The group is trying to extend its debt and going concern status remains in doubt

There’s a difference between a going concern and an ongoing concern. Stefanutti Stocks is arguably the former and certainly the latter, as liabilities exceed assets at this stage. The cash flow projections suggest that the group is commercially solvent, but there are many uncertainties.

For the six months to August, revenue from continuing operations grew by 16% and operating profit by 27%. Sadly, there is still a net loss of R5.7 million, which is at least a lot better than the loss of R33.5 million in the comparable period. The discontinued operations actually made a profit, so the loss from total operations is R2 million.

The headline loss per share is 22.41 cents. The current share price is R1.20.

As part of the restructuring plan, the group is negotiating with lenders to extend the duration of the loan to June 2025. This is because of various receipts that have been delayed for reasons beyond the group’s control. Priced at prime plus 3.6%, Stefanutti Stocks is basically like an overindebted consumer trying to crawl out of a dark hole filled with unsecured loans. The difference is that there are no credit protections for corporates that get themselves into trouble.

This is a highly speculative play.


The Vodacom fibre deal requires patience (JSE: VOD | JSE: REM)

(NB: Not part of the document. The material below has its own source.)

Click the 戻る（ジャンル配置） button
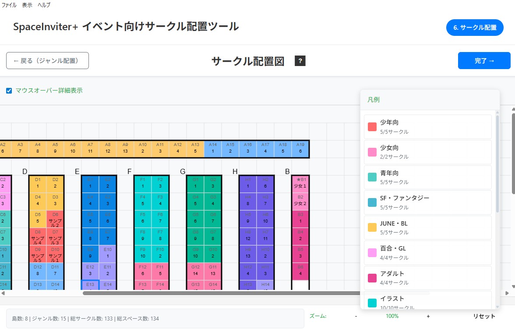Viewport: 515px width, 331px height. (47, 60)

Patience, and a sympathetic regulator

Vodacom is in the process of trying to acquire a 30% interest in Maziv, which is the entity that would house Vodacom’s fibre assets with Vumatel and Dark Fibre Africa. Remgro sits on the other side of this transaction through Community Investment Ventures Holdings.

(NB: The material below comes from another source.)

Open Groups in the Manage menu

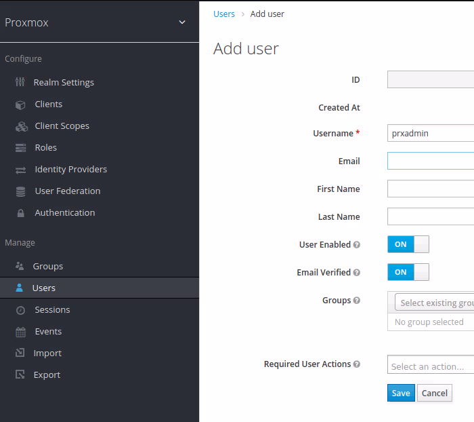pos(47,267)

The Competition Commission has been having none of it, having recommended to the Competition Tribunal that the deal be prohibited. That recommendation was made in August 2023. The wheels turn slowly in South Africa, with the Competition Tribunal scheduled to hear this matter in mid-2024. It will still take a while thereafter to obtain a ruling.

The parties have therefore extended the longstop date of the deal to 29 November 2024, by which time conditions precedent must have been fulfilled. Thank goodness we are in such a vibrant economy that we can afford for our regulators to take this much time.


Little Bites:

  • Director dealings:
    • An executive director of Richemont (JSE: CFR) has exercised warrants to buy B shares worth R24.3 million.
    • The CEO of Bytes Technology Group (JSE: BYI) has bought shares worth £300k (R7 million).
    • The CEO of Mr Price (JSE: MRP) seems to agree with my sentiments about the recent rally in the share price, selling every single one of the shares received under the latest award. The sale was worth R977k. I really don’t think you can get a stronger signal than that. The company secretary only sold the portion needed to settle taxes. I would follow the CEO’s lead on this one.
    • A director of AngloGold Ashanti (JSE: ANG) bought shares worth $52.4k (R975k).
    • A director of a major subsidiary of STADIO Holdings (JSE: SDO) has sold shares worth R335k.
  • enX Group (JSE: ENX) has renewed the cautionary announcement regarding the potential divestment of the interest in Eqstra Investment Holdings. The company has been trading under cautionary since June 2023. These negotiations take time and there’s still no guarantee of a deal being announced, hence the need for caution.
  • Clover Alloys has opted to invest further in Orion Minerals (JSE: ORN), which may go a little way towards calming down some nervous among investors. Clover Alloys will invest R5 million in the company via options with a strike price of 20 cents a share. The current share price is 18 cents a share, so that’s particularly interesting. Clover’s current shareholding is 9%. I did note that the resolution related to an approval to issue shares to Clover Alloys was withdrawn at the AGM. I haven’t dug into the structure in detail, but you should certainly go digging here if you’re an Orion shareholder.
  • There’s a rather interesting non-executive director appointment at Mr Price (JSE: MRP). Refilwe Nkabinde has been appointed to the Mr Price board, a role she will hold while still serving as Finance Director of Vodacom South Africa.
  • The CFO of Cashbuild (JSE: CSB) will be stepping down in June 2024 after serving for 13 years. At this stage, no replacement has been announced. They certainly have a while to find one, though!